In The Voices of Silence (1952), André Malraux speculated that advances in photography and printing were on the brink of ushering in the age of “the museum without walls,” putting at our fingertips resources that would “carry infinitely farther that revelation of the world of art … which the ‘real’ museums offer within their walls.”

Yes, well. It has turned out, of course, that walls are the one thing museums cannot get enough of. Everywhere one looks, museums are engaged in “ambitious” (i.e., huge and expensive) expansions. This is especially true of that vaguely oxymoronic phenomenon, the museum of contemporary art. The Solomon R. Guggenheim Museum—what might be more accurately called the Guggenheim Consortium—was a pioneer in this dubious development. Under the entrepreneurial directorship of Thomas Krens, the museum did not simply expand, it went global, consigning its permanent collection of modernist masterpieces to adjunct status and adding outlets —er, that is, branches—not only in SoHo but also around the world. The most recent one is Frank Gehry’s titanium-clad structure in Bilbao, Spain, which gobbled up a season’s worth of adulation and publicity.

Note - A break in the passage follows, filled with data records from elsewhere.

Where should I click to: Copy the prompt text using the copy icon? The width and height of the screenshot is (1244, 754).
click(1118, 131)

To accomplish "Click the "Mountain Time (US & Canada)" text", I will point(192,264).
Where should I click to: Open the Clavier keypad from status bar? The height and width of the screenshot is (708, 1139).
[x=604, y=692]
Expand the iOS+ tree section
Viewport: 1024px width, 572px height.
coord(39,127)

If the Guggenheim was in the vanguard, other institutions have been quick to catch up. Consider the Museum of Modern Art in New York. Some months ago in this space, we reported on MOMA’s new plans to embark on the largest expansion in its sixty-year history. It somehow seemed appropriate that part of the expansion was to be into space now occupied by an abandoned hotel: “here today, gone tomorrow” might well be the motto of many museums of modern art these days. More and more, it seems, museums are bent on what MOMA’s director Glenn D. Lowry described--apparently without irony—as “privileging the contemporary.” What this means in practice, we pointed out, is that the museum will compromise on its curatorial obligations for the sake of more ephemeral rewards: publicity, box office triumphs, and what Tina Brown has taught us to call “buzz.”

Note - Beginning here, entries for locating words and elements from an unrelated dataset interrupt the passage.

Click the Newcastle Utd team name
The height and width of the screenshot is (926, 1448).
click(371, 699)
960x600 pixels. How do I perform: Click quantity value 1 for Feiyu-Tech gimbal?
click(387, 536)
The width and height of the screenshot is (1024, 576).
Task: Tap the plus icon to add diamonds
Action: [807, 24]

Museums in other countries, too, have been quick to follow suit. London’s Tate Gallery is a case in point. The museum recently opened large branches in Liverpool and St. Ives; it is undertaking a gigantic expansion of its “home” galleries in Millbank, London; and it is in the concluding stages of converting a huge disused power station directly across from St. Paul’s in Bankside into the Tate Gallery of Modern Art at a cost of £134 million (due to open in May 2000). When Tate officials came to New York last spring to publicize their new museum of modern art—the presentation, appropriately, was held at MOMA—they might as well have been announcing a new theme park for the Disney company. Attendance figures loomed large in the presentation: we forget how many millions of visitors per year were predicted. A slick video was shown that might have been advertising the latest copy machine or roadster. Our tour of the construction site in London this summer did nothing to dispel the impression of the higher hucksterism. We predict that, like so many industrial spaces that have been converted into art galleries, the best thing about the Tate Gallery of Modern Art will be its building.

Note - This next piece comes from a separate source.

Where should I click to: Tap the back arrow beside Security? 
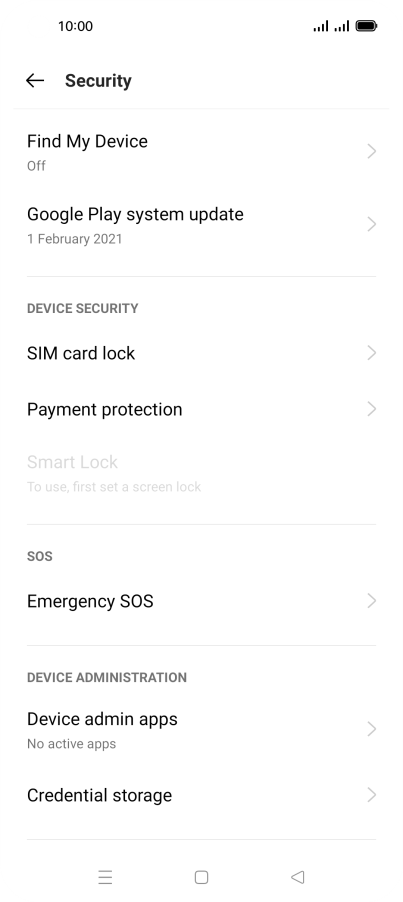click(x=35, y=81)
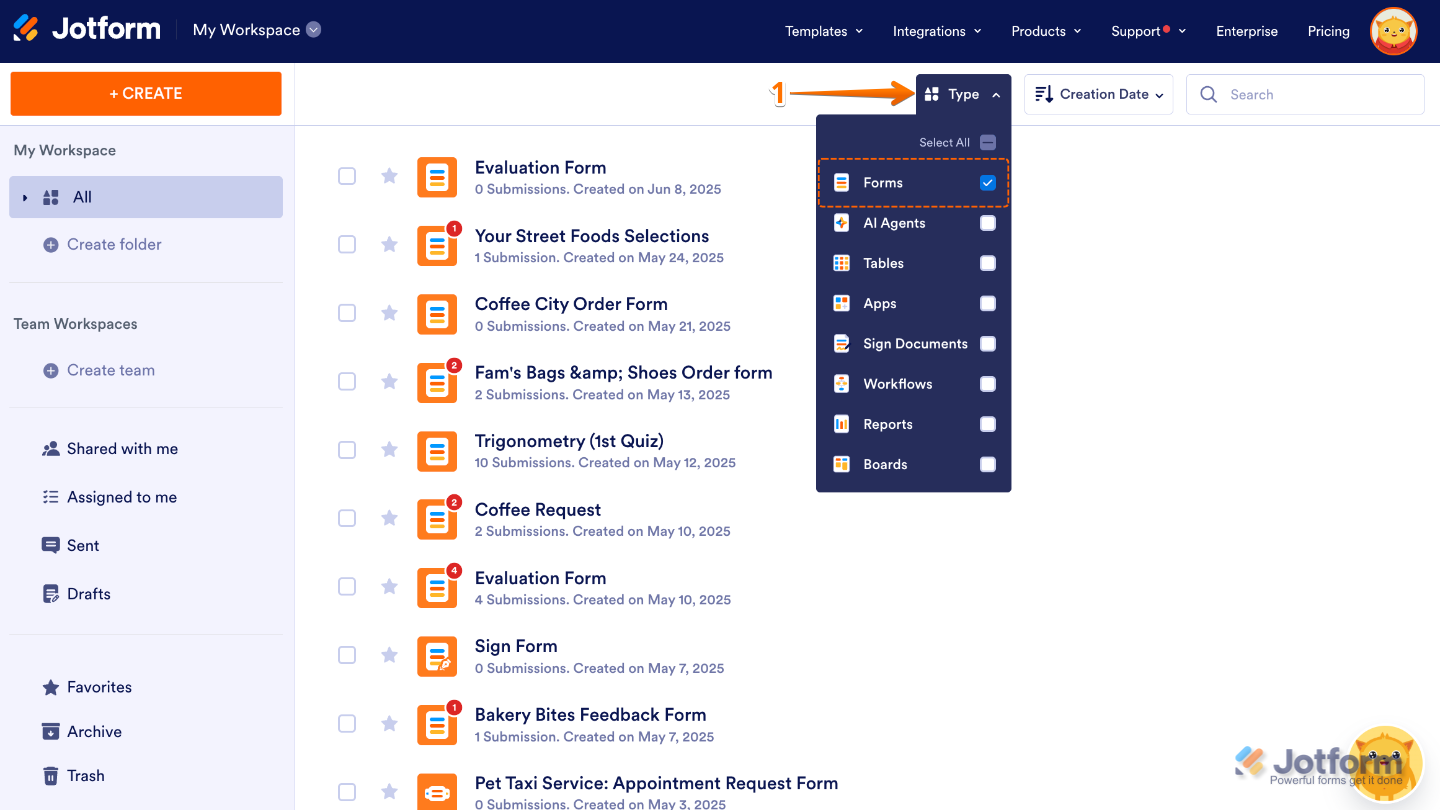The image size is (1440, 810).
Task: Enable the Apps type checkbox
Action: [x=987, y=303]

This is small consolation, however. For at the Tate, as at MOMA and virtually every other gallery or art museum devoted to contemporary art, a battle is being waged. It is a battle to determine the basic principles that will guide museums in the coming decades. Will connoisseurship and aesthetic discrimination provide the lead? Or will publicity considerations be allowed to trump artistic considerations? Will quality prevail? Or will quantity triumph?

We are not optimistic. For not only have museums of modern and contemporary art rushed to embrace “the new”—or what they believe to be new—at any cost, but similar imperatives are increasingly at work at traditional art institutions. An especially grim augury was the news that Malcolm Rogers, the director of Boston’s Museum of Fine Arts, had undertaken a program of what we might call “aesthetic cleansing.” At the end of June, Mr. Rogers suddenly announced that the museum, in addition to embarking on a huge building program, was going to be “restructured.” He eliminated eighteen positions, summarily dismissed two highly regarded and long-serving curators (one day they were told to clean out their desks and be gone by 3:00 P.M.), and amalgamated the museum’s departments into what The New York Times rightly called “mega-departments,” organized not according to medium but geographically. “The new Art of the Americas department,” the Times reported, “unites the departments of American paintings, American decorative arts and pre-Columbian art, while Art of Europe combines European paintings and European decorative arts.” The message could not be clearer: at the Museum of Fine Arts, multicultural goulash would henceforth be given priority over aesthetics and art historical scholarship. “An art gallery,” André Malraux also wrote in The Voices of Silence, “is one of the places which show man at his noblest.” That was in 1952. We wonder what, were he still with us, he would say about the art gallery of today.